Cass manages a team charged with making sure that the database management systems are effectively stable and available 24/7. He says universities worldwide collaborate with the institutions working on the accelerator, and they need to be able to order equipment and supplies for the labs, check on budgets, and perform other administrative functions. “The Oracle databases and tools support those administrative efforts, just as they support technical design studies and engineering change requests in the engineering database management system,” he adds.
In addition to Oracle Database 10g and Oracle Database 11g, CERN uses Oracle Enterprise Manager for monitoring, Oracle VM, Oracle Application Server, Oracle WebLogic Server, Oracle Application Express, and Oracle Data Guard to create synchronized replicas of the databases to ensure business continuity.
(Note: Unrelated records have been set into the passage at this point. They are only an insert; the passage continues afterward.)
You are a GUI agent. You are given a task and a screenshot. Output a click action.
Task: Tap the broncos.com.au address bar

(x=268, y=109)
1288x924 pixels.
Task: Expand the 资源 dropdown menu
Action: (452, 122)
Approximately 40 PB of data is stored on four large StorageTek tape libraries from Oracle.
CERN also uses Oracle E-Business Suite, commercially and home-developed applications running on Oracle Application Server, and Oracle Database to manage procurement, human resources, and other business functions. It’s not just scientists running experiments who need to procure equipment and supplies, but operations personnel throughout the organization, who need everything from PCs to paper clips to do their jobs. As Cass says, being able to handle small details quickly is important. “We’ve moved to interfaces where we have e-business contacts with other suppliers, so we don’t maintain stock onsite, but we do maintain the ability to have essential items delivered rapidly.”
CERN developers adopted Java as the strategic platform for developing their in-house software applications. CERN received the Duke’s Choice Award at the 2008 JavaOne Conference for the entire collection of Java applications that CERN has developed for the installation and operation of the LHC. These custom interfaces simplify access to administrative information services encompassing all of the procurements, workflows, staff management, budget management, project management, and some executive dashboards.
“The use of Java means we have a common Web-accessible interface that anyone can use through whatever computing environment they like,” adds Cass. “We don’t have to tell them which operating system or browser to use.”
Solving Quantum Riddles
As the activities in CERN pick up speed, scientists the world over hope to dramatically improve our understanding of quantum physics. The experiments taking place at the LHC and the huge amount of data they collect helps scientists understand important details about the birth of the universe, dark matter, and hopefully, the elusive Higgs boson, which will round out the Standard Model by lending mass to matter.
“As an organization that supports a worldwide, distributed community, CERN must be able to rely on the databases that underpin the operation,” Cass sums up. “Thanks to the data grid, physicists everywhere can be involved in the experiments. This worldwide level of participation is bound to have a major impact on the field.”